Text block
When trading moved into the modern age, with sophisticated trading system development software that gave individual traders the ability to test their ideas on the market without adding a professional programmer to the payroll, certain disciplines were left behind. This wasn’t because these methods lacked merit, but they simply didn’t easily transfer into most popular trading software.
One of those disciplines was spread trading. Spread trading offers a unique mix of low margins, pronounced trends and hidden opportunities that appeal to many traders, but because most programs don’t cleanly handle spreads, on either the testing or the execution side, they have been left out of most individual traders’ toolboxes.
This second of two parts on spreads will look at specific applications in spreads to demonstrate how new technologies are extending the power of computers to these time-tested markets.
ALL CRACKED UP
The crack spread displays the relationship between energy contracts traded by integrated oil companies. Crack spreads provide a natural economic hedge against adverse price movements. Given a target optimal product mix, an independent oil refiner can work to hedge itself against adverse price movements by buying oil futures and selling futures based on its primary refined products, according to the proportions of its optimal mix.

Using the information
1) In the passage on spread trading, replace "time-tested" with "long-established" and give the text from "This second of" up to and including "these time-tested markets.".
2) Summarize the passage on spread trading in two sentences.
The items have nothing to do with the passage on spread trading.

Listed entries
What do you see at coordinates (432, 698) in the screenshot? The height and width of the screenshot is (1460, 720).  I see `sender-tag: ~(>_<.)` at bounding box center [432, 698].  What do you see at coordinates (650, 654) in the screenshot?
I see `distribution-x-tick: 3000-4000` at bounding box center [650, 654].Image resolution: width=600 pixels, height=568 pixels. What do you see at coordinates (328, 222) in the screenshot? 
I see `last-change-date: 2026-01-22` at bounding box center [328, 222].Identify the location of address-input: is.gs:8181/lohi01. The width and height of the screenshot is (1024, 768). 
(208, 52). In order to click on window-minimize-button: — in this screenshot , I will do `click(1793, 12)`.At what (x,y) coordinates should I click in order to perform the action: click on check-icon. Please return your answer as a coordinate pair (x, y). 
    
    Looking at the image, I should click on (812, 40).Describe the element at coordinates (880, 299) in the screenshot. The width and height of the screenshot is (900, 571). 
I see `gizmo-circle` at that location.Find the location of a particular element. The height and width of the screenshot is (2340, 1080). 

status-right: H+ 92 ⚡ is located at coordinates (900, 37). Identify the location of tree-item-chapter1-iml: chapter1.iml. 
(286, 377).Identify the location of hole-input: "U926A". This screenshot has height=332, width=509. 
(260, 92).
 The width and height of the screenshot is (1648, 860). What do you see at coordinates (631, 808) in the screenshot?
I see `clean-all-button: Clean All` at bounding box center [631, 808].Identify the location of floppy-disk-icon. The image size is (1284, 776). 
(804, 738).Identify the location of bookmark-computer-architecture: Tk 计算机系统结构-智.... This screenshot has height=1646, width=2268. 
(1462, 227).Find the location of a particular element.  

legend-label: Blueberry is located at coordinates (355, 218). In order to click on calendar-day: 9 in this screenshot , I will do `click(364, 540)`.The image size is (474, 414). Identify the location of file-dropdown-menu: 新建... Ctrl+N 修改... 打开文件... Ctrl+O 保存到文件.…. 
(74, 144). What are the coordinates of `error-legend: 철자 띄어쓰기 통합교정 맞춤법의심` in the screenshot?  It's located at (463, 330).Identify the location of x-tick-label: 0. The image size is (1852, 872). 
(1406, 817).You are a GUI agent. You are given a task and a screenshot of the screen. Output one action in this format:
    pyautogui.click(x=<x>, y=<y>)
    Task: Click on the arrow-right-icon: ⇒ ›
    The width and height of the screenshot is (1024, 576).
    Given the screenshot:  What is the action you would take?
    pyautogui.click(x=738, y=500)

List of answers
1)
This second of two parts on spreads will look at specific applications in spreads to demonstrate how new technologies are extending the power of computers to these long-established markets.

2) Spread trading offers low margins, pronounced trends and hidden opportunities, yet most individual traders have left it out because most trading software does not cleanly handle spreads for testing or execution. The crack spread shows the relationship between energy contracts traded by integrated oil companies, and an independent refiner can hedge against adverse price movements by buying oil futures and selling futures on its primary refined products in the proportions of its optimal mix.